During our immersion in both pre-primary and primary school, we have been able to observe how children of different age groups, varying from 3 to 8 years old, learn. We have also been able to take a look at certain aspects beside the ways in which learning occurs, such as the key factors for effective learning and understanding to take place as well as a few reasons as to why children face difficulties to concentrate.
One essential conclusion drawn at the end of our immersion was that each child learns differently. Each child has his or her own learning style be it visual, auditory or kinesthetic, irrespective of the teacher’s pedagogical approach or the curriculum perspective used. Moreover, the number of ways in which children can learn is great. Whether it is through observation, peer learning, by playing, doing or through trial and error, the list goes on and it depends a lot on the child’s individual learning experiences and extent of development at the cognitive and socio-emotional level. However, some ways seemed to work better than the others. Similarly, some were not really fruitful. The ones which failed to work wreaked havoc in children’s mind; between confusion and misconceptions, the children were unable to grasp the gist of the lesson and hence most of them were lost midway. As such, it is important to identify the different strategies which were successful and understand the ways in which effective learning occur in early years.

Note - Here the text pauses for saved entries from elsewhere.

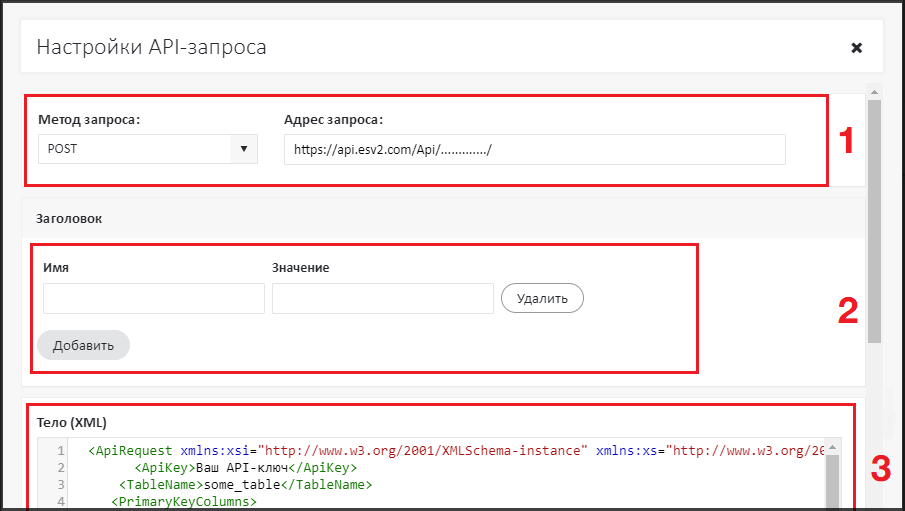Focus the request address URL field
The height and width of the screenshot is (511, 905).
534,149
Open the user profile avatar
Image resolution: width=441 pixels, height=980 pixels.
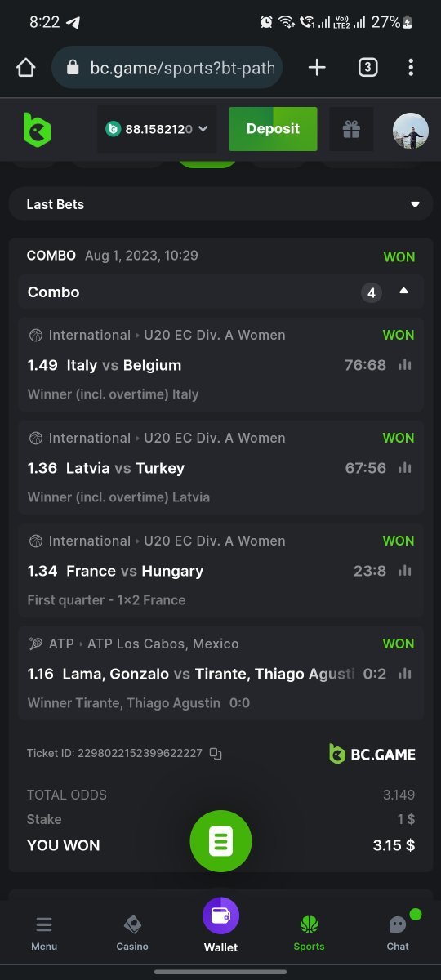[x=410, y=130]

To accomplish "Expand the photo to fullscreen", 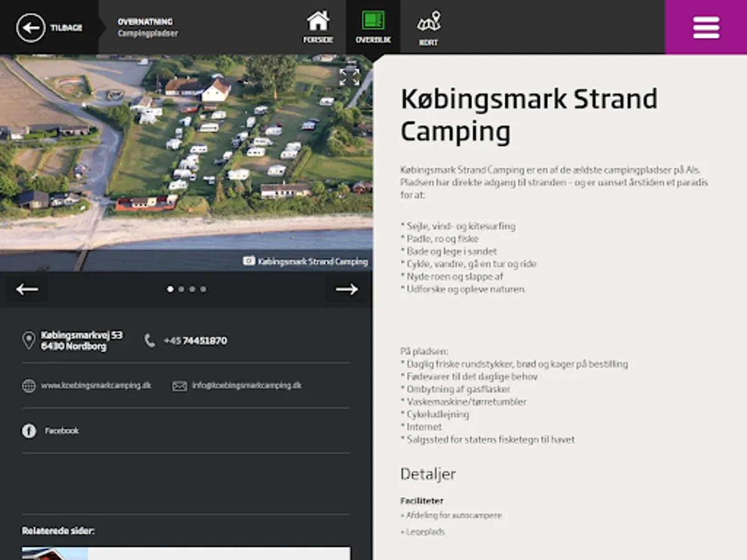I will tap(349, 77).
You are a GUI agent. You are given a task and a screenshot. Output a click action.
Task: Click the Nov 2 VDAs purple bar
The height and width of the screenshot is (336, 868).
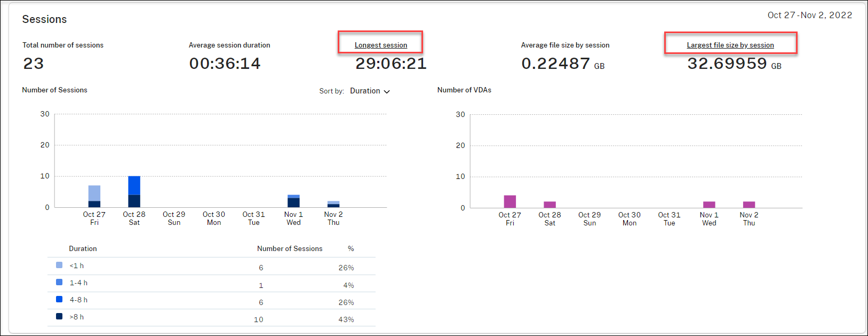point(749,205)
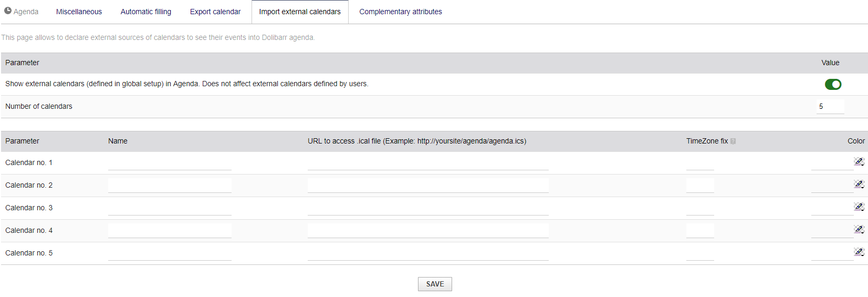This screenshot has height=297, width=868.
Task: Focus the URL field for Calendar no. 5
Action: [x=428, y=253]
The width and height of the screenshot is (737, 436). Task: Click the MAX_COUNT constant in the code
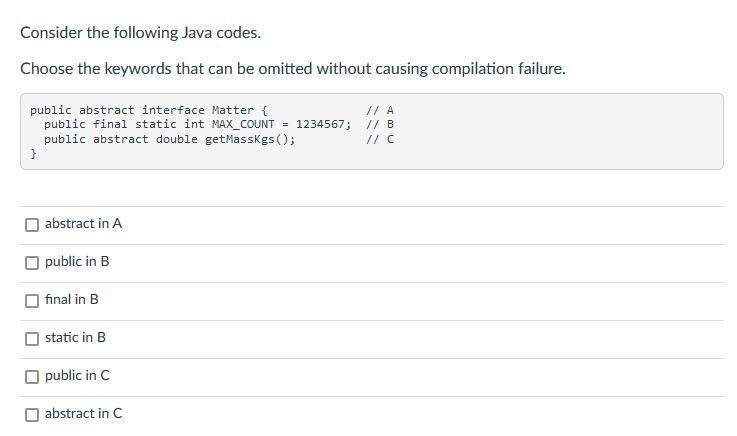[243, 125]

Amongst the numerous ways in which children learn, learning through play was found to be one of the most effective ones. While playing and having fun, children are actively engaged in their activity and as we know, learning requires the active and constructive involvement of the learner. Play hence serves as an important stepping stone to children’s learning. It is a means for motivating children to explore, discover, take risks, commit errors but they also learn how to better cope with failure in the process. Meanwhile, it is while exploring and discovering new things that children retain more information they deem essential. As such, through play children can develop social and cognitive skills faster, mature emotionally, and acquire the self-confidence needed to get involved in new experiences and environments. Play also helps children learn by connecting with their senses and enlarge their vocabulary and thus it enhances linguistic skills all which contribute to their learning.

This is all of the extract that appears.